:: TASK TO CARRY OUT ::
Pull out every line below that contains the string "screenshot". Case counts, so only matches with the same capital and small letters qualify.
+++ THE DATA
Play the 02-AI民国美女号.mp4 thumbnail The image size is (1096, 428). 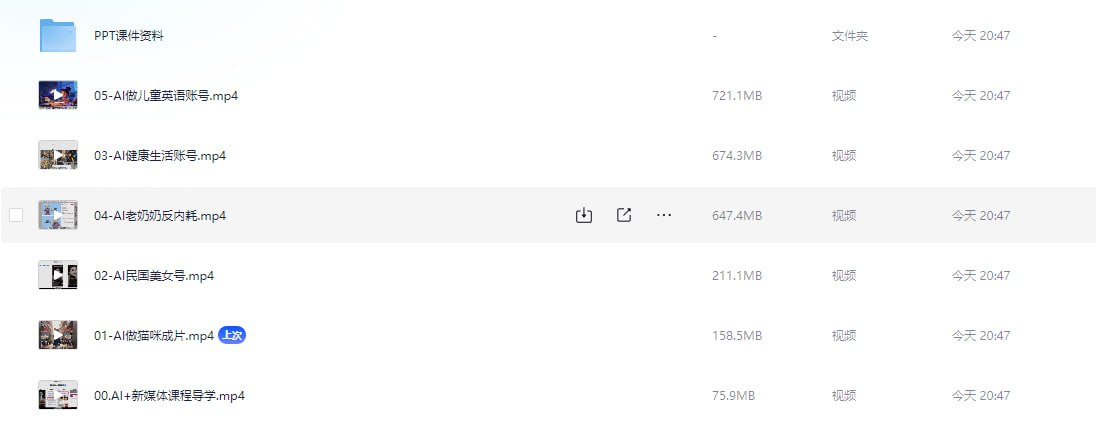(58, 276)
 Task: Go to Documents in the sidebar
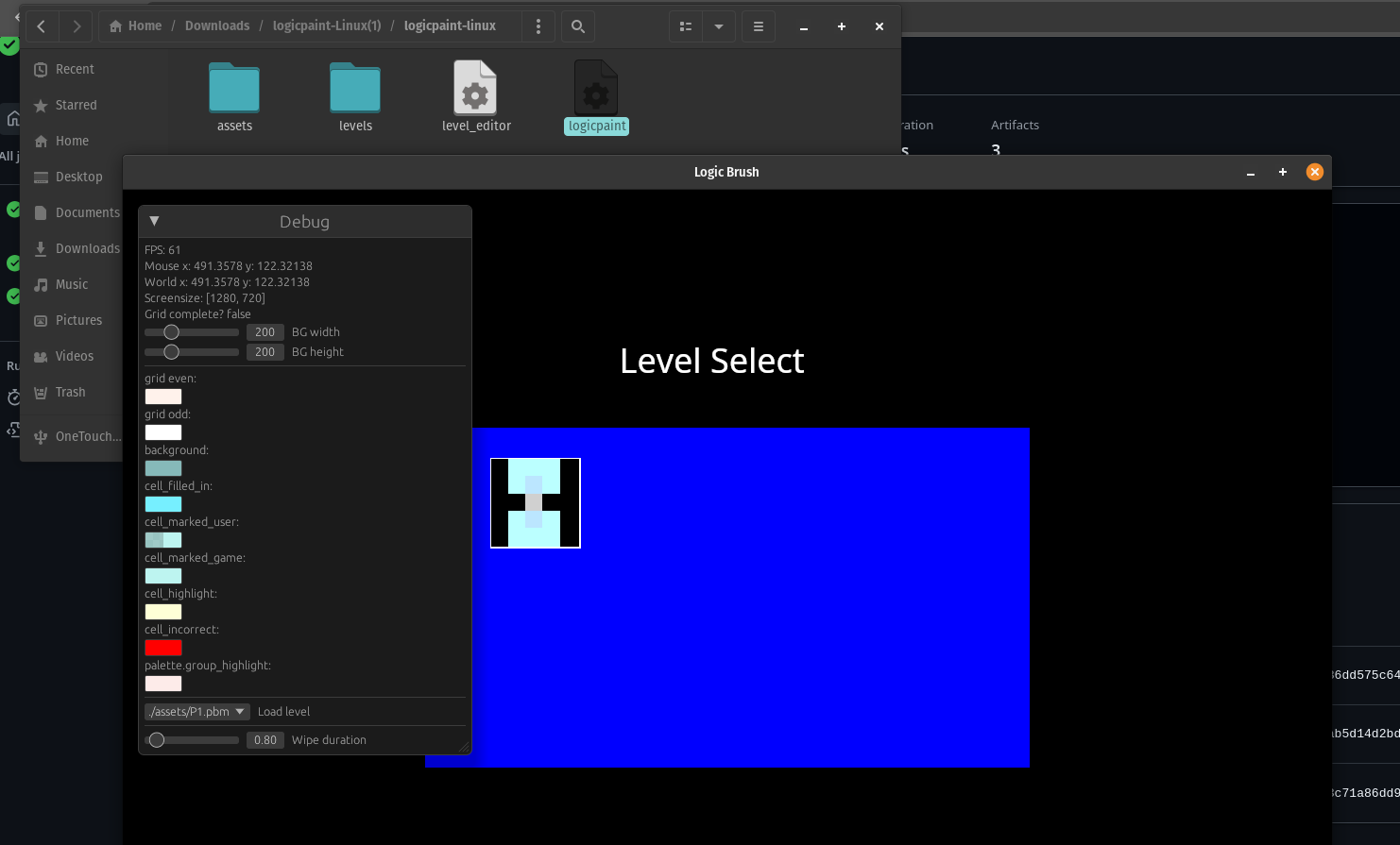[87, 212]

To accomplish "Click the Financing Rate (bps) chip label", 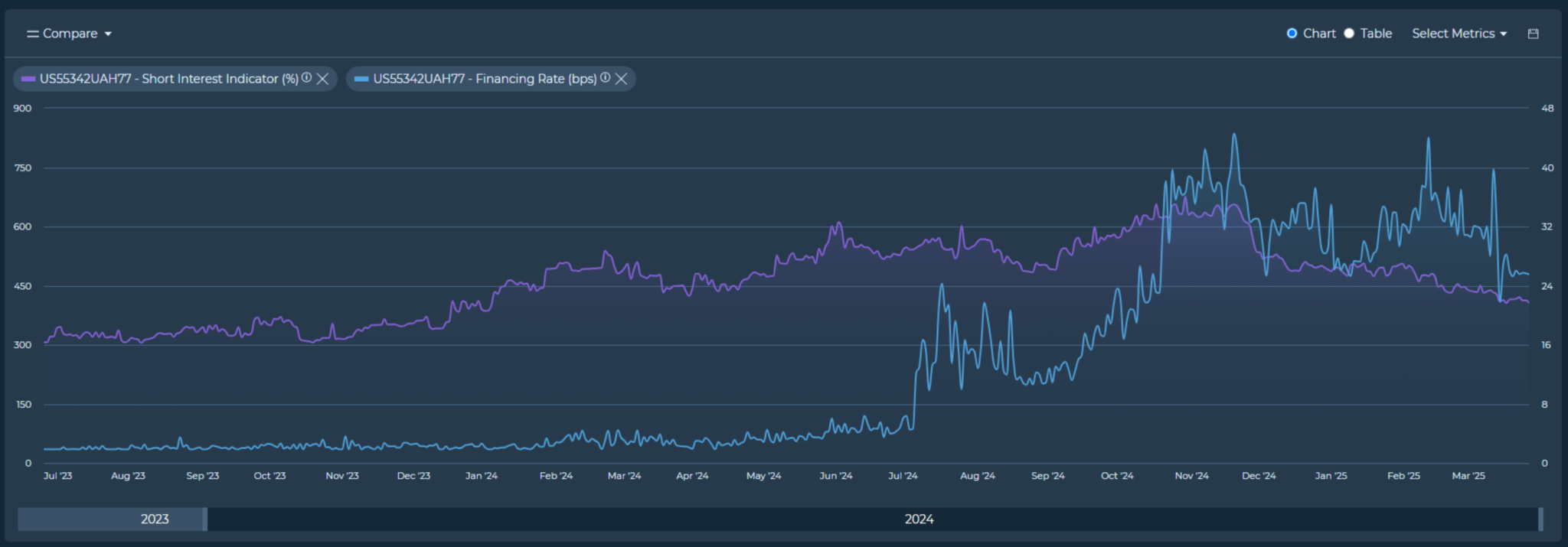I will (x=484, y=79).
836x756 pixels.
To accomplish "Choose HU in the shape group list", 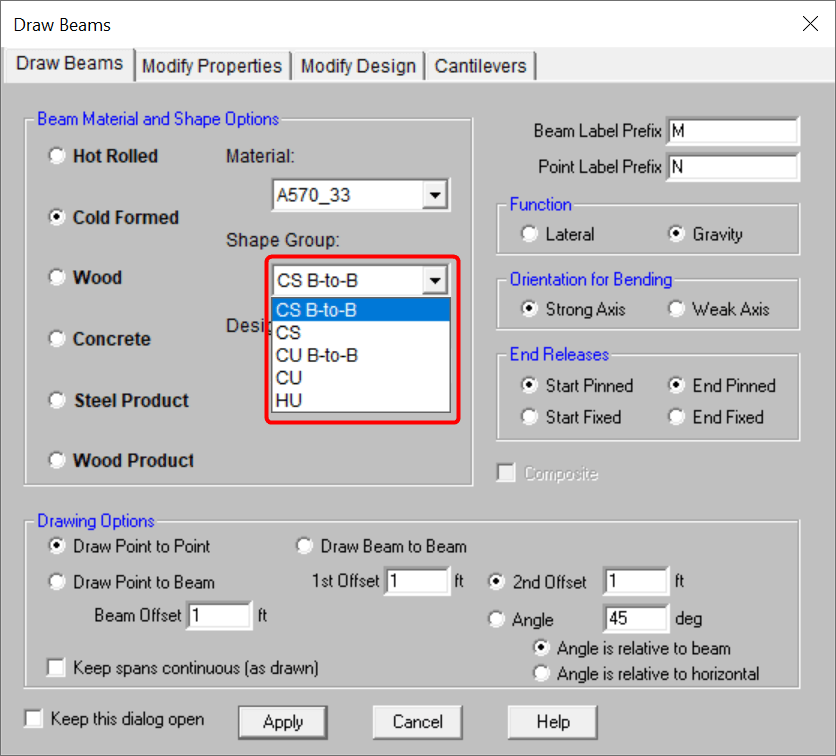I will [x=289, y=400].
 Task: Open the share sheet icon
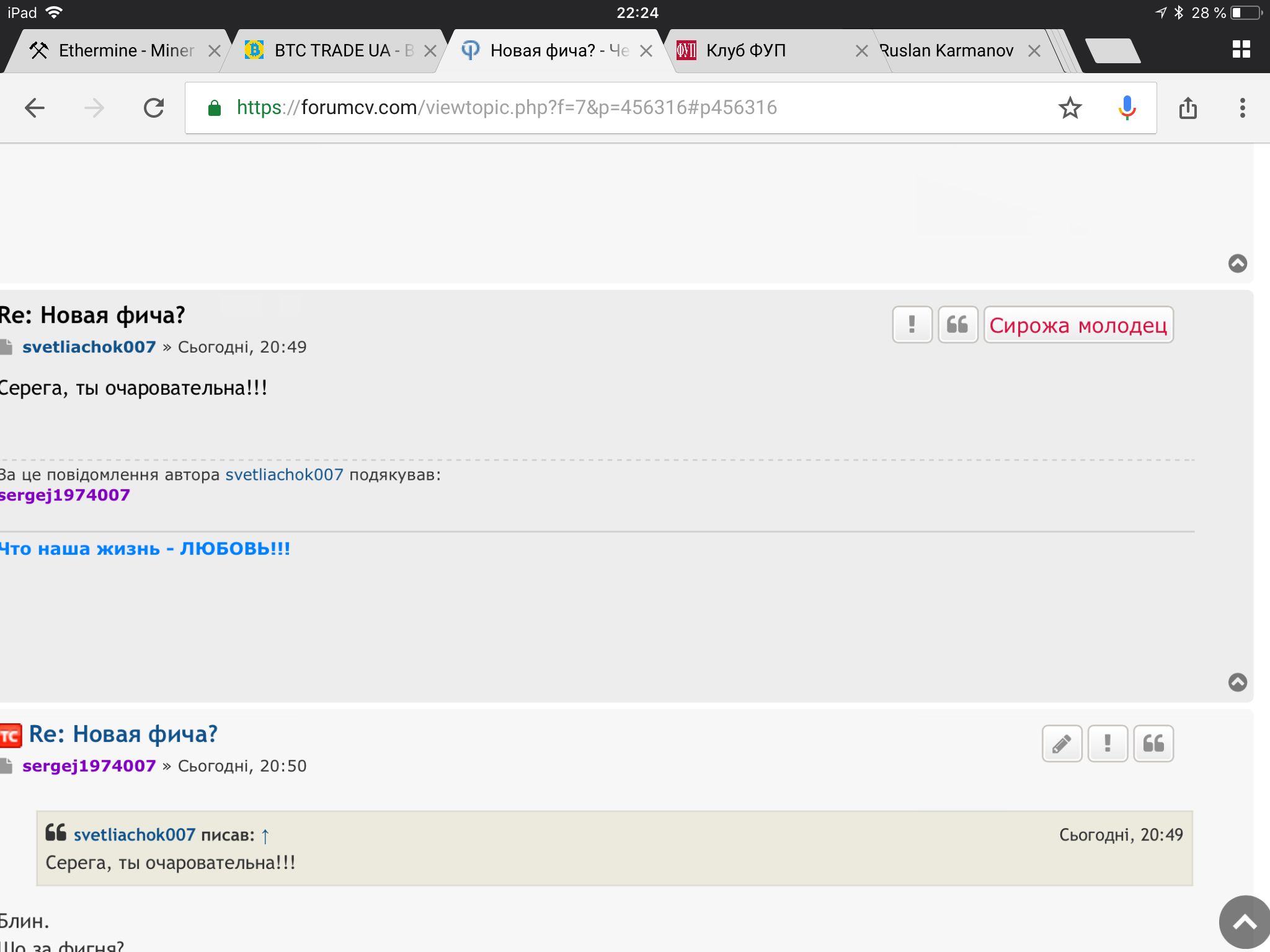point(1188,108)
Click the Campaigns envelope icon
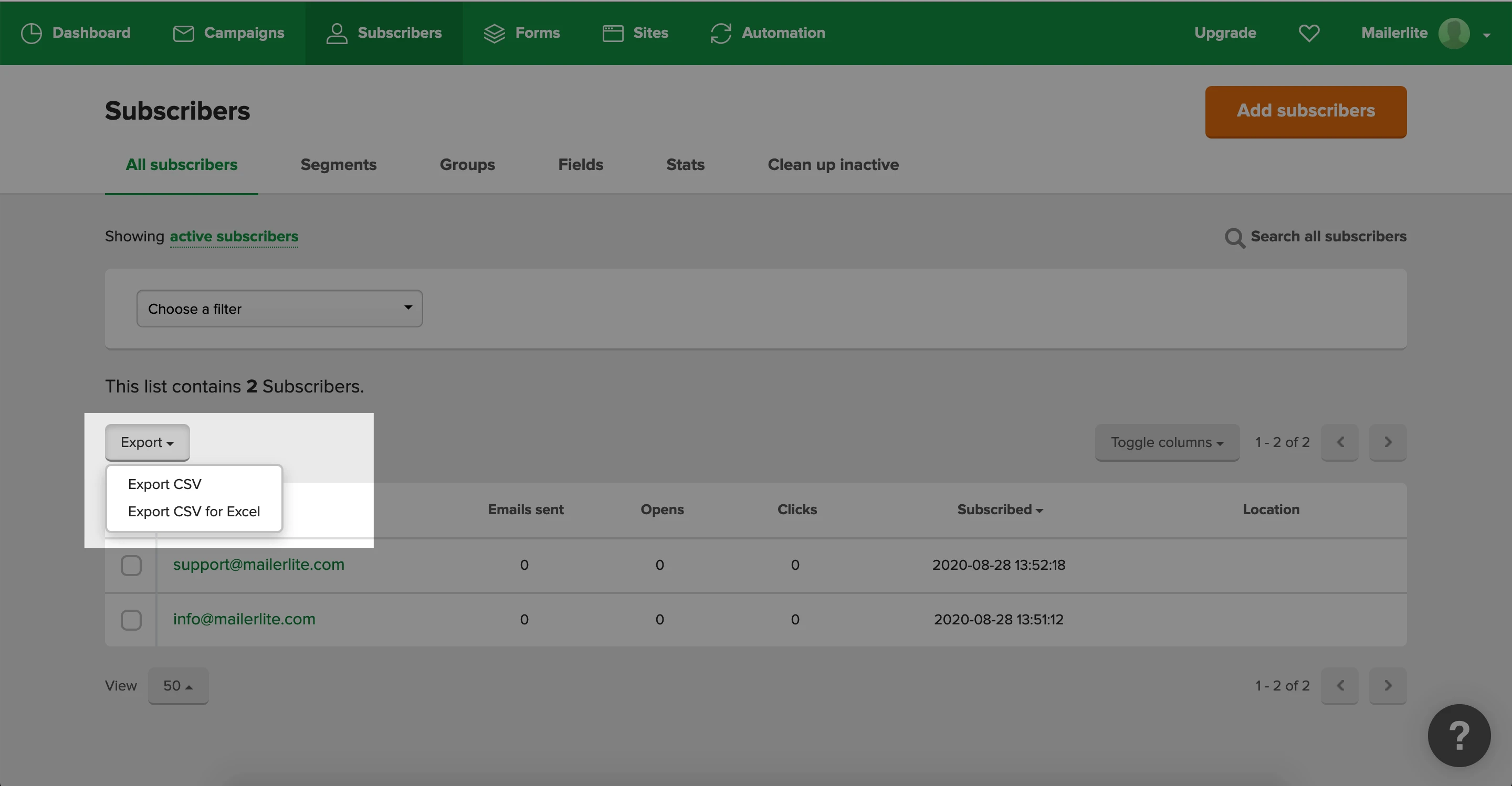Viewport: 1512px width, 786px height. click(183, 34)
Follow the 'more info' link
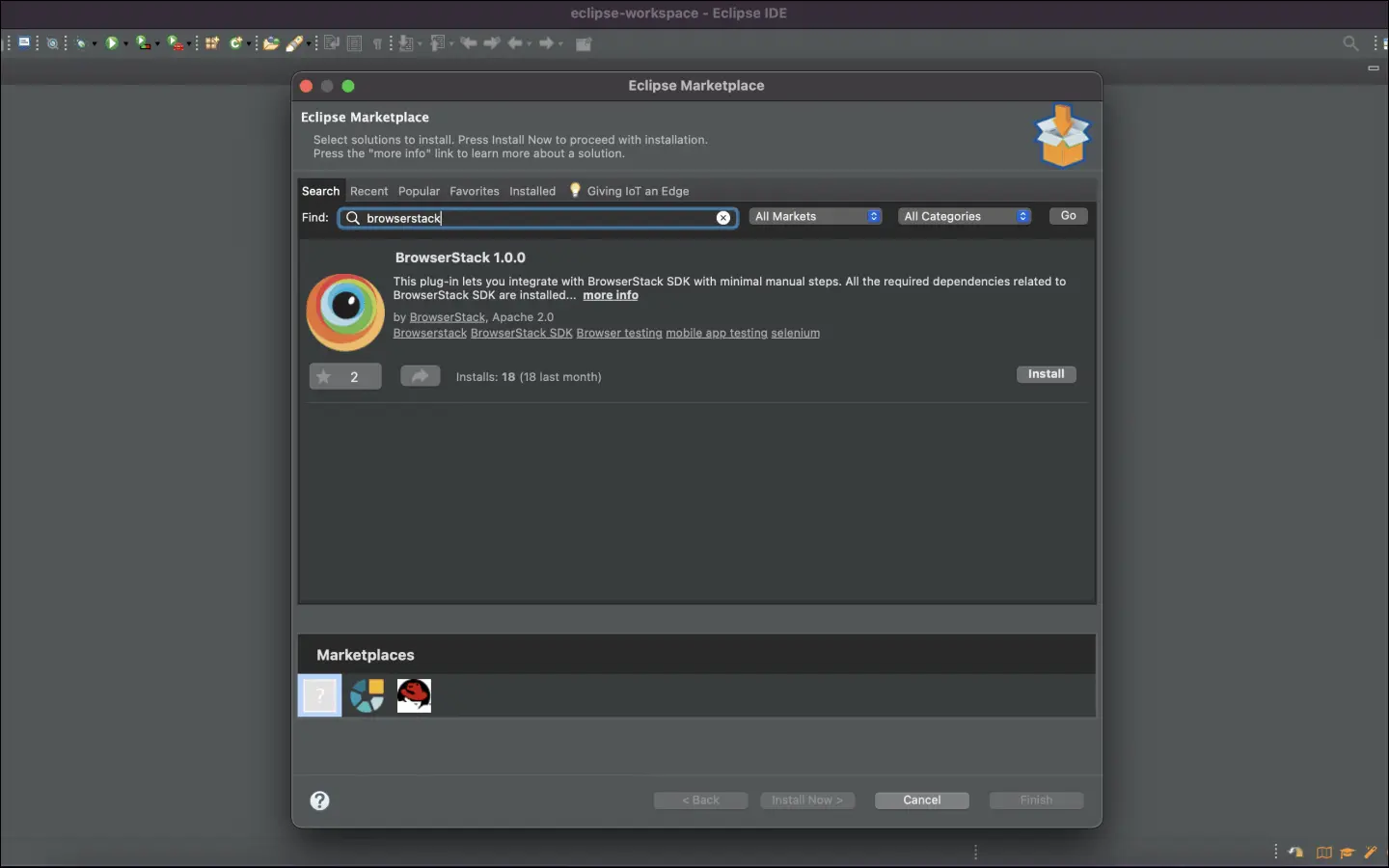 tap(611, 295)
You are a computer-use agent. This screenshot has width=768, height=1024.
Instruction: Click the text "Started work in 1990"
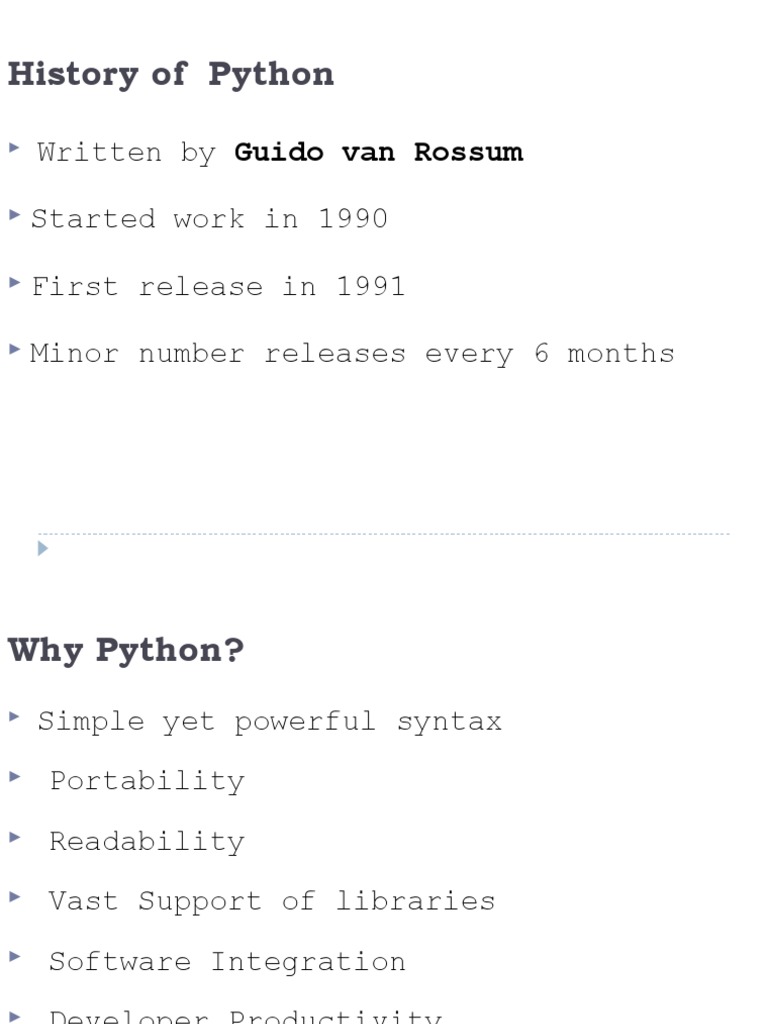pos(209,219)
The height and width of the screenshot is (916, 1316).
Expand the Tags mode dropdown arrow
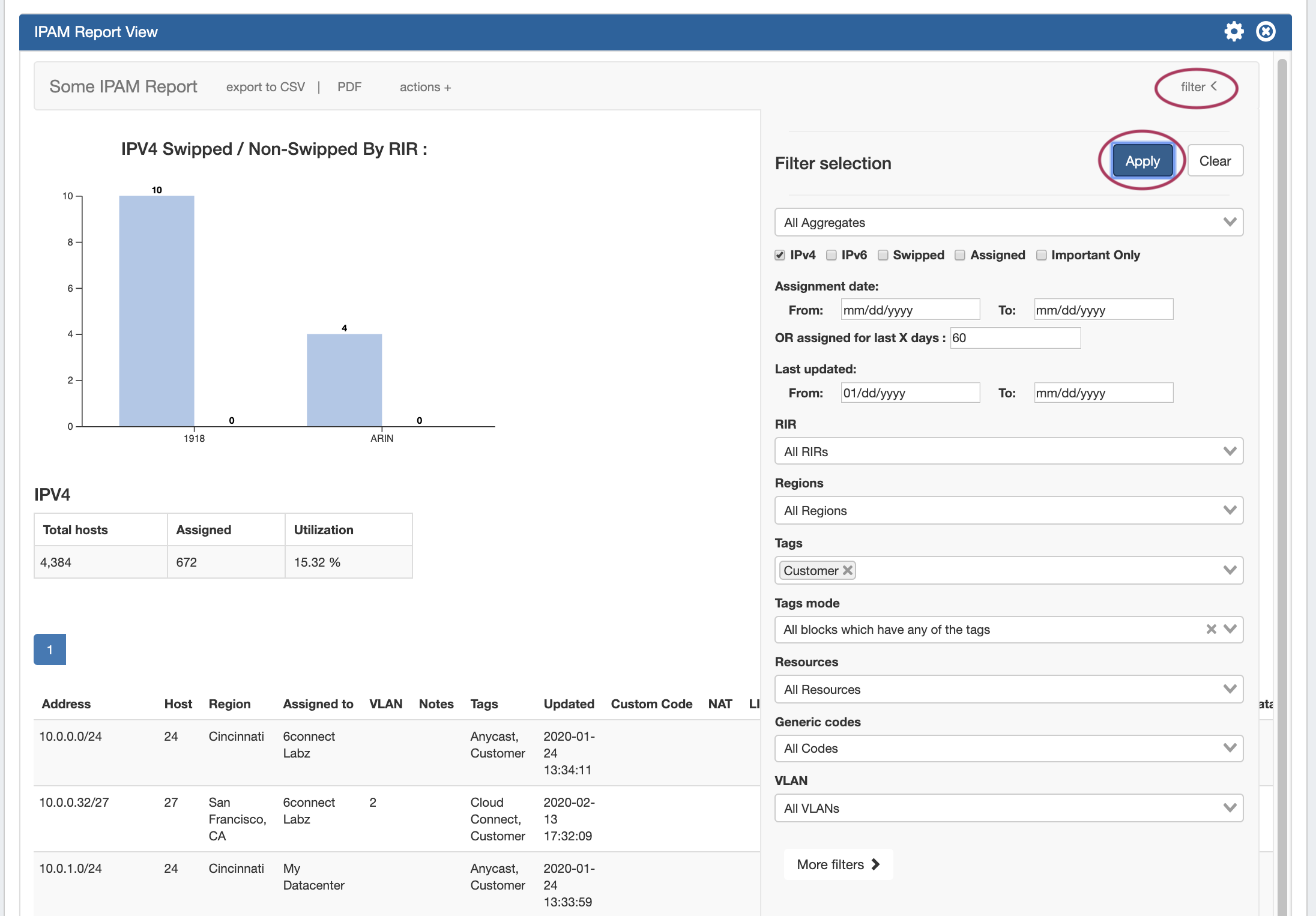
++++++
:: COMPLETE ANSWER ::
You are a computer-use agent. This screenshot has width=768, height=1024.
The height and width of the screenshot is (916, 1316).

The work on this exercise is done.